Movie on Nehru and Edwina romance


The alleged love affair between Jawaharlal Nehru, India’s first prime minister and Edwina Mountbatten, wife of the last British viceroy to India is to be adapted into a film from the historical book “Indian Summer” by Alex Von Tunzelmann.

According to the Sunday Times report, English born Hollywood star Hugh Grant is likely to play Lord Mountbatten and Cate Blanchett his wife. The role of Nehru has not yet been finalised and it seems that the author has suggested to the filmmakers to look to bollywood to fill that part. The film rights for Alex Von Tunzelmann’s Indian Summer has been bought by the UK production house, Working Title. In fact, it was bought much before the book was published last year.

Alex von Tunzelmann, a young Oxford-trained historian and a first-time British author chronicles one of the defining moments of world history in the twentieth century – the partition of India and Pakistan . It focuses on the intertwined lives of the five most important characters: Mountbatten, Edwina, Nehru, Mahatma Gandhi and M.A. Jinnah. Indian Summer is set in the backdrop of the decline and fall of the British Raj in India and features a passionate and clandestine love affair between Nehru and Edwina Mountbatten, among various other scandals and outrages. The book is both entertaining and informative because of the references to gossips of the world history. The author had said that when she had stumbled upon this historical story with romance between two key characters she thought it was so “filmy” that it was like a real-life Casablanca - the 1942 film which is an all-time Hollywood hit and is set during World War II in the Moroccan resort.

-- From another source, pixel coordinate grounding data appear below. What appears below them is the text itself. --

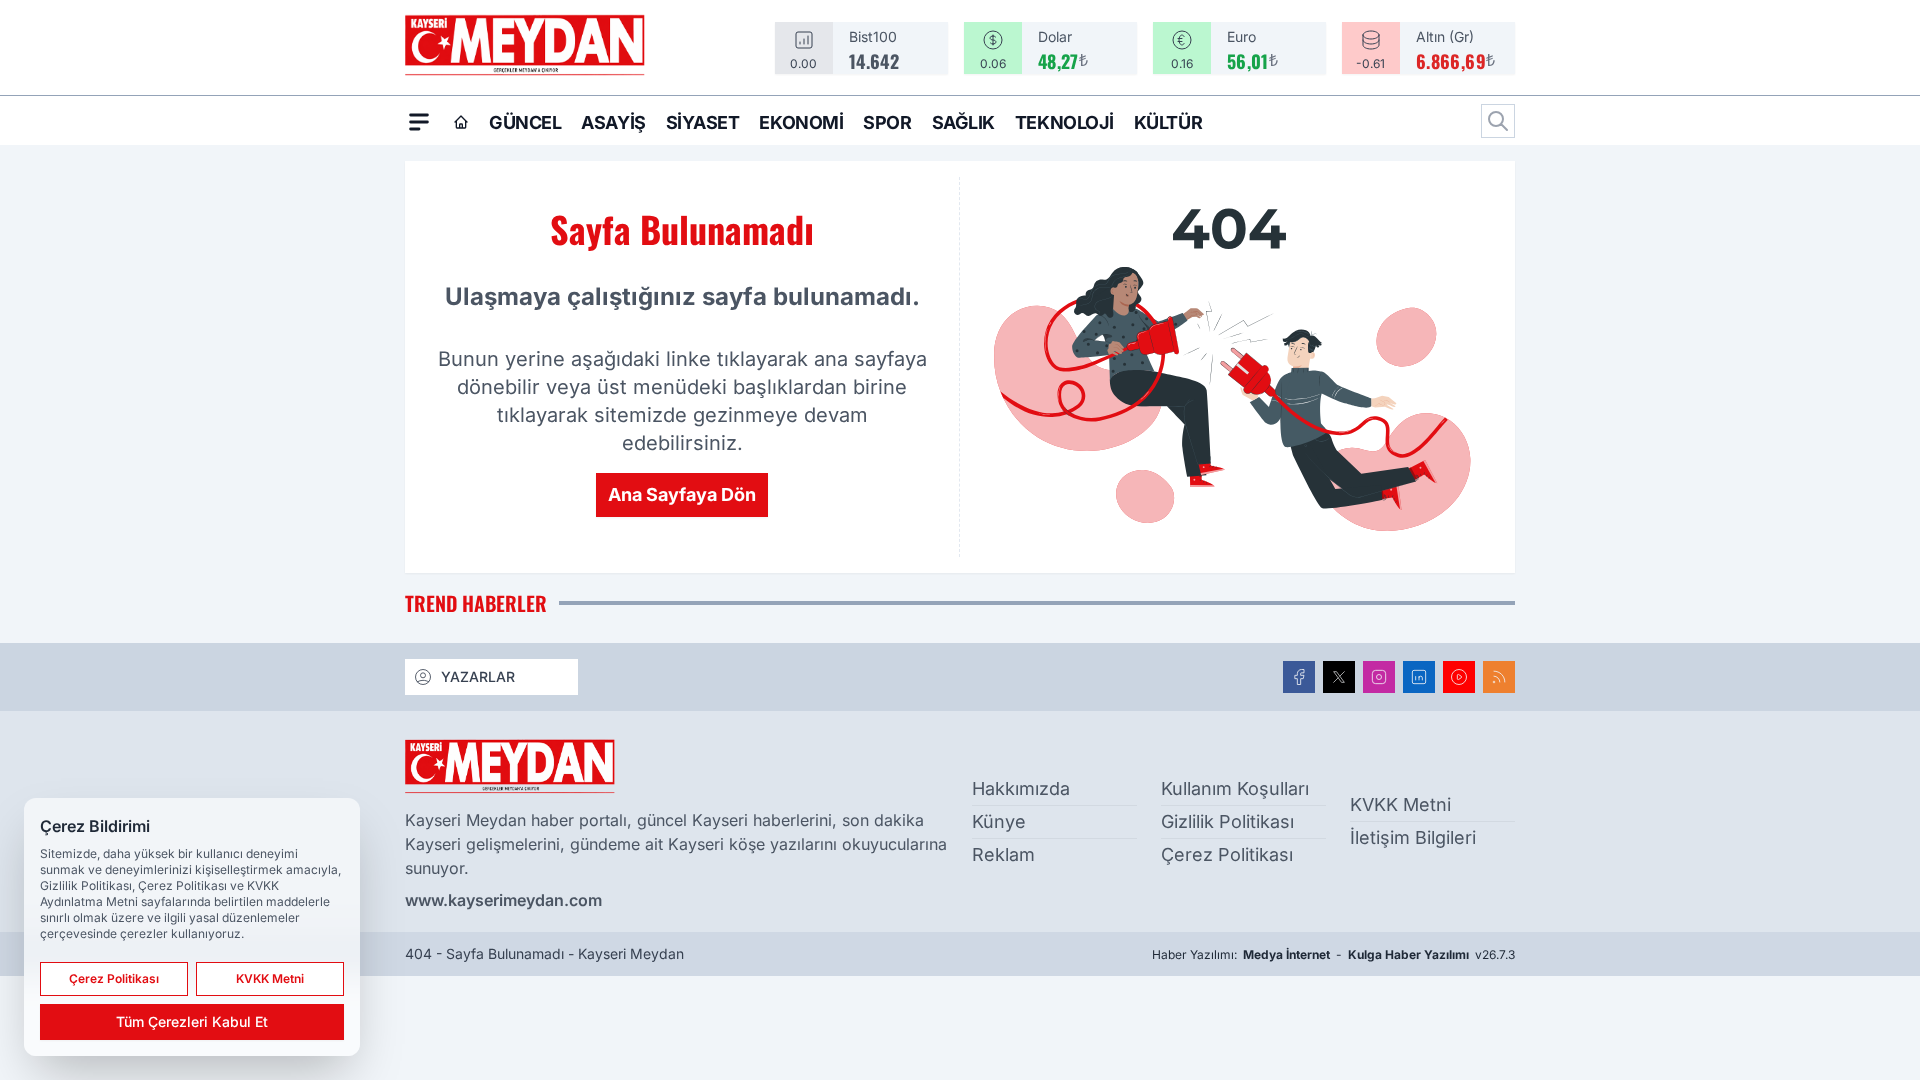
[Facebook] (1299, 677)
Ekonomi (801, 122)
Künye (999, 821)
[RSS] (1499, 677)
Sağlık (963, 122)
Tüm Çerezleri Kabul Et (192, 1021)
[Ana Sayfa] (461, 122)
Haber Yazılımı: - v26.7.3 (1333, 954)
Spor (887, 122)
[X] (1339, 677)
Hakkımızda (1021, 788)
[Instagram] (1379, 677)
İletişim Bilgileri (1413, 837)
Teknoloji (1064, 122)
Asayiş (613, 122)
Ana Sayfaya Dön (682, 494)
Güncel (525, 122)
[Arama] (1498, 121)
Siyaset (703, 122)
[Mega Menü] (419, 121)
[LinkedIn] (1419, 677)
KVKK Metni (1400, 804)
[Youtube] (1459, 677)
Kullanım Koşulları (1235, 788)
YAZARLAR (478, 676)
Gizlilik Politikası (1227, 821)
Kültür (1168, 122)
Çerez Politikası (1227, 854)
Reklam (1003, 854)
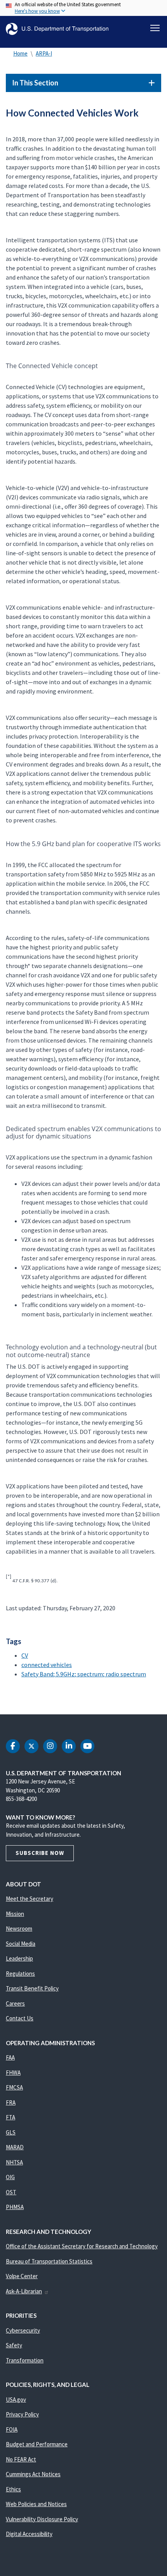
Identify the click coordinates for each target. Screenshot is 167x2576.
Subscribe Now (40, 1852)
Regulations (20, 1973)
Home (20, 53)
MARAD (15, 2147)
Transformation (24, 2360)
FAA (10, 2057)
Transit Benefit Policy (32, 1988)
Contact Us (19, 2018)
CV (24, 1655)
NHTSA (14, 2162)
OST (11, 2192)
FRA (11, 2102)
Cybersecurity (23, 2330)
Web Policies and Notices (36, 2504)
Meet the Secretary (29, 1898)
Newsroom (19, 1928)
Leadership (19, 1958)
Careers (15, 2003)
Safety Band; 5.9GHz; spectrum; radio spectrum (83, 1674)
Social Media (20, 1943)
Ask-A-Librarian (24, 2291)
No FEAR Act (21, 2459)
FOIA (11, 2429)
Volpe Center (22, 2276)
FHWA (13, 2072)
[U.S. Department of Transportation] (57, 29)
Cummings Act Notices (33, 2474)
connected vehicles (46, 1665)
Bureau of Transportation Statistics (49, 2261)
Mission (15, 1913)
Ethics (13, 2489)
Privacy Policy (22, 2414)
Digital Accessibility (29, 2534)
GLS (11, 2132)
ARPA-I (44, 53)
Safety (14, 2345)
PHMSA (15, 2207)
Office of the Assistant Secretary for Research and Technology (82, 2246)
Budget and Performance (37, 2444)
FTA (10, 2117)
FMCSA (14, 2087)
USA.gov (16, 2399)
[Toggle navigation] (155, 28)
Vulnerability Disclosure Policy (42, 2519)
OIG (10, 2177)
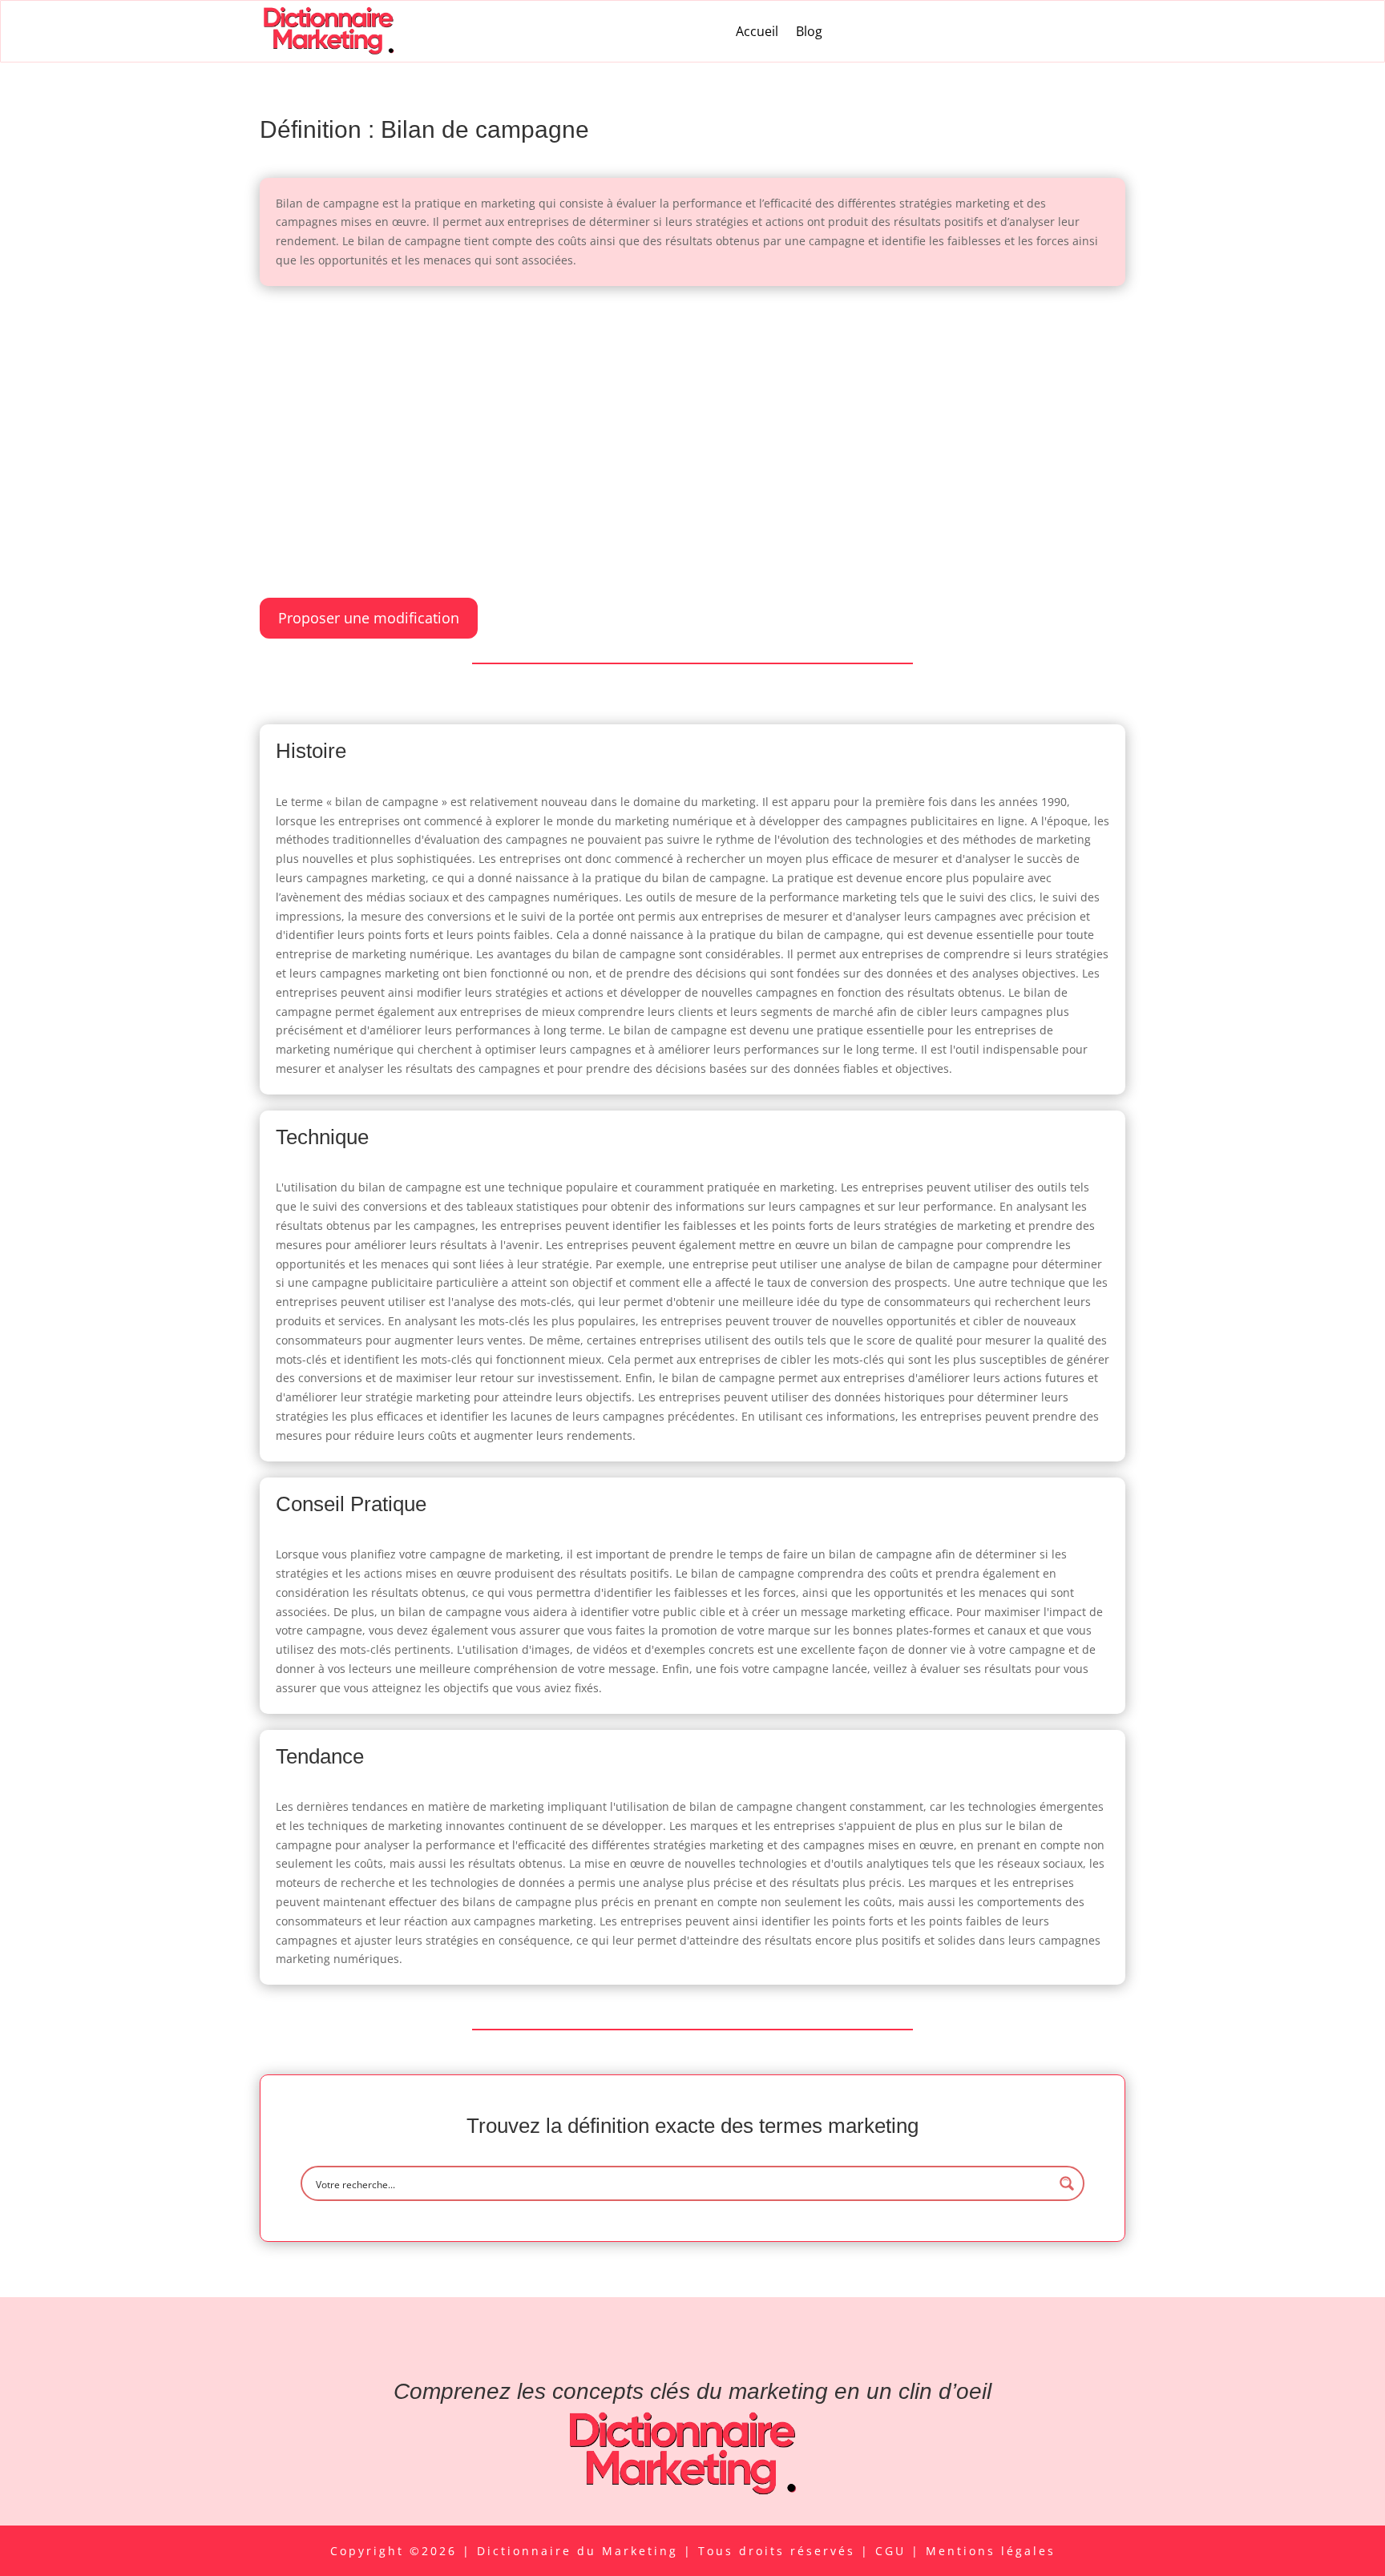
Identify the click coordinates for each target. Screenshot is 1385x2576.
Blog (809, 31)
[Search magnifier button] (1067, 2183)
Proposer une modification (368, 617)
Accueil (757, 31)
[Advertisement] (692, 422)
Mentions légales (991, 2550)
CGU (893, 2550)
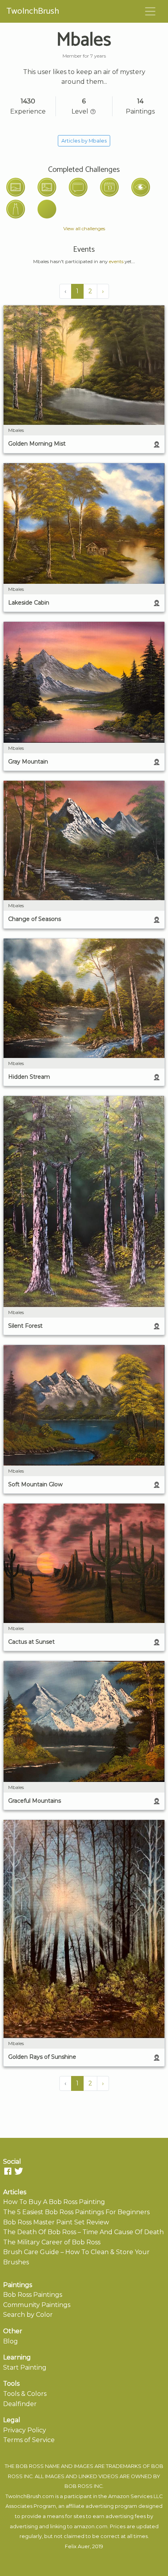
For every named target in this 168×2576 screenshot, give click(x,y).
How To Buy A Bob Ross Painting (54, 2202)
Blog (10, 2341)
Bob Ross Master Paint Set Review (56, 2222)
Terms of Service (29, 2440)
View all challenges (84, 228)
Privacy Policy (24, 2430)
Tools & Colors (24, 2393)
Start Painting (24, 2367)
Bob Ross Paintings (32, 2294)
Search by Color (28, 2314)
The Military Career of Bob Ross (51, 2242)
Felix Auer (77, 2546)
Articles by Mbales (84, 141)
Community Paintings (36, 2305)
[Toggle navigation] (150, 11)
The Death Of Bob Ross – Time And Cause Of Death (83, 2232)
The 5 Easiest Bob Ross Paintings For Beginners (76, 2212)
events (116, 261)
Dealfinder (20, 2404)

Tunzelmann did not “like to say” how far the Nehru-Edwina relationship went but emphasised that they “were certainly in love”. Their friendship lasted all of Edwina’s life and it was even said that when she died at the age of 58 due to heart attack she had Nehru’s old letters in her hand. The Mountbattens had an extremely complex relationship, but neither ever seriously considered ending it. Both were supposed to have had affairs in spite of Mountbatten’s obsession with Edwina and Edwina's jealousy of other women in Mountbatten’s life. Mountbatten was supposed to subtly facilitate the friendship between Nehru and Edwina.

Thus, as regards to the romance in the historic events of the summer of 1947 that ended an empire and which is to be filmed and made to a movie, the Sunday Times said: “A film version of Indian Summer may not follow such a nuanced approach.”